Hornbein said:
Oops it isn't. Shows how much I know. The attraction between two wires appears to have no particular name.
It's the (magnetic) Lorentz force on the electrons in one wire moving in the magnetic field of the other wire.
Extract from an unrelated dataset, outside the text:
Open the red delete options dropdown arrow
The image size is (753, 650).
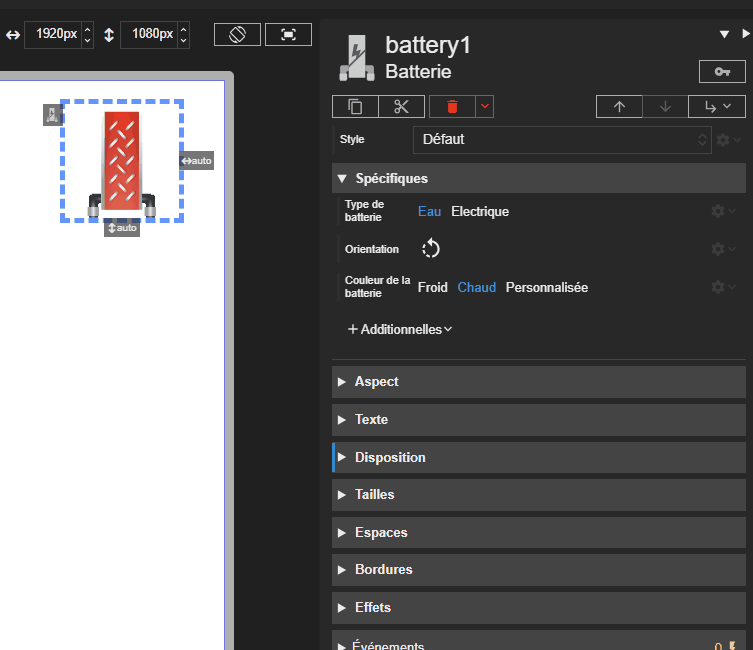[485, 107]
Take wire 1 as fixed along the ##z##-axis of our Cartesian coordinate system. Make it, for simplicitly, "infinitesimally thin". The current density then is
$$\vec{j}_1(\vec{r})=I_1 \delta(x) \delta(y) \vec{e}_z.$$
For symmetry reasons the magnetic field is given (in polar coordinates ##(R,\varphi,z)##) by
$$\vec{B}(\vec{r})=B(R) \vec{e}_{\varphi}.$$
Using Ampere's Law with a circle around the ##z##-axis, you get
$$2 \pi R B(R)=\mu_0 I_1 \Rightarrow \; B(R)=\frac{\mu_0 I_1}{2 \pi R} \vec{e}_{\varphi}.$$
Now take another infinitely thin wire parallel to the first one given by ##x=d, \quad y=0, \quad z \in \mathbb{R}##. Then
$$\vec{j}_2=I_2 \delta(x-d) \delta(y) \vec{e}_z.$$
Then the force on a piece of length ##L## is
$$\vec{F} = \int_{\mathbb{R}} \mathrm{d} x \int_{\mathbb{R}} \mathrm{d} y \int_0^L \mathrm{d} z \vec{j}_2(\vec{r}) \times \vec{B}(\vec{r}) = \frac{\mu_0 I_1 I_2 L}{2 \pi d} \vec{e}_z \times \vec{e}_y=-\frac{\mu_0 I_1 I_2}{2 \pi d} \vec{e}_x.$$
This means that for ##I_1 I_2>0## (i.e., both current densities in the same direction) the wires are attracted, otherwise repelled.
There is no electric force, because both wires can be considered (for all practical purposes) as uncharged.